C.Temporal consistency(時間一致性)
檢測\(V_{T_i}\)和以前的查詢結果\(<v_{t-\Delta t},V_{T_j}>\)的\(T_i,T_j\)時間一致性,\(<v_t,V_{T_i}>\)必須和k個以前的匹配查詢結果\(<v_{t-\Delta t},V_{T_j}>\)一致(\(k\)個以前的匹配的island時間\(T_i\)接近重疊),一旦通過一致性檢驗,則選取island\(V_{T_i}\)中得分最高的詞匯\(v_{t'}\)
D.有效的幾何一致性
用RANSAC方法得到\(I_t\)和\(I_t'\)的基礎矩陣(至少12個對應點),查找對應的特征點(brute force和k-d tree方法)

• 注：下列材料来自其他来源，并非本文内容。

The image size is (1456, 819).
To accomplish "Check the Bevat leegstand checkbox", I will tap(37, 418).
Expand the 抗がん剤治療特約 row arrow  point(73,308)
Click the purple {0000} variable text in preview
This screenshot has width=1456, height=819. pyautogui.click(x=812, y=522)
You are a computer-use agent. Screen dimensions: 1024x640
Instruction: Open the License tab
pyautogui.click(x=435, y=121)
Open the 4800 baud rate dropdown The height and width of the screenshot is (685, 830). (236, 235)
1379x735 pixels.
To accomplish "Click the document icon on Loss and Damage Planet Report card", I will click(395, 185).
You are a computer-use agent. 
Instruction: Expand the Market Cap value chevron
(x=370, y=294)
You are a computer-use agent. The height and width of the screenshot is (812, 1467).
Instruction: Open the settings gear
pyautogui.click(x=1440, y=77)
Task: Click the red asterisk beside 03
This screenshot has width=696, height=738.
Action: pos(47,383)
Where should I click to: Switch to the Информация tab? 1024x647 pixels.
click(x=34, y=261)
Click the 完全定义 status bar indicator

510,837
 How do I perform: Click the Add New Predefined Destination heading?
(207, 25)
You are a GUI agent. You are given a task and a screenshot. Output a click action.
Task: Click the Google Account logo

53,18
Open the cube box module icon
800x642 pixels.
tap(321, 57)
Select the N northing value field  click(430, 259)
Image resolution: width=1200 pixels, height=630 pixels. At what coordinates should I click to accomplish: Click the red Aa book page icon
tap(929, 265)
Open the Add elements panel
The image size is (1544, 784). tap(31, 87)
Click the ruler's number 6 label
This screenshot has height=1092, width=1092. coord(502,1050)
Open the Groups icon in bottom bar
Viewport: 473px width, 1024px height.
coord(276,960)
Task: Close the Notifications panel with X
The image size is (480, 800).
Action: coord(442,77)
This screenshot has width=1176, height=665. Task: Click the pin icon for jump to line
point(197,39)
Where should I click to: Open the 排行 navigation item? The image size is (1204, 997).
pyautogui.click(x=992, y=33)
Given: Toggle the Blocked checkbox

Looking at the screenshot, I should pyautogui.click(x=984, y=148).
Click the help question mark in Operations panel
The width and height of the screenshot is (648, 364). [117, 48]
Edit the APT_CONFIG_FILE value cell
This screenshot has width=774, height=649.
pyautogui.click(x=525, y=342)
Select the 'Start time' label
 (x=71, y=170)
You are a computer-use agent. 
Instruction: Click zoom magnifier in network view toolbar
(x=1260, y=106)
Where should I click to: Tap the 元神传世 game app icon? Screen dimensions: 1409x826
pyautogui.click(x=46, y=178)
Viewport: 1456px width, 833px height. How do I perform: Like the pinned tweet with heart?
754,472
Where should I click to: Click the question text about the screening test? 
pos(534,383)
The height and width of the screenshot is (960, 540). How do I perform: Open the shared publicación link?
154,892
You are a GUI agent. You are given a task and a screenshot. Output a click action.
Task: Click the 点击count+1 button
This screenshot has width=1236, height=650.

使用直接索引近似最近鄰(字典樹中屬於第l層的同一個節點,\(l\)提前設定,是速度和recall的折中)具體做法為:
(1)往數據庫中加入圖像時,在直接索引中存儲節點和一些特征的對;
(2)在得到圖像間的對應點時,在直接索引中查找只有在第l層屬於同一個節點的描述子,並進行比較。這個方法能夠提高對應點計算,l是提前固定的是對應點數目和進行該操作的時間的折中。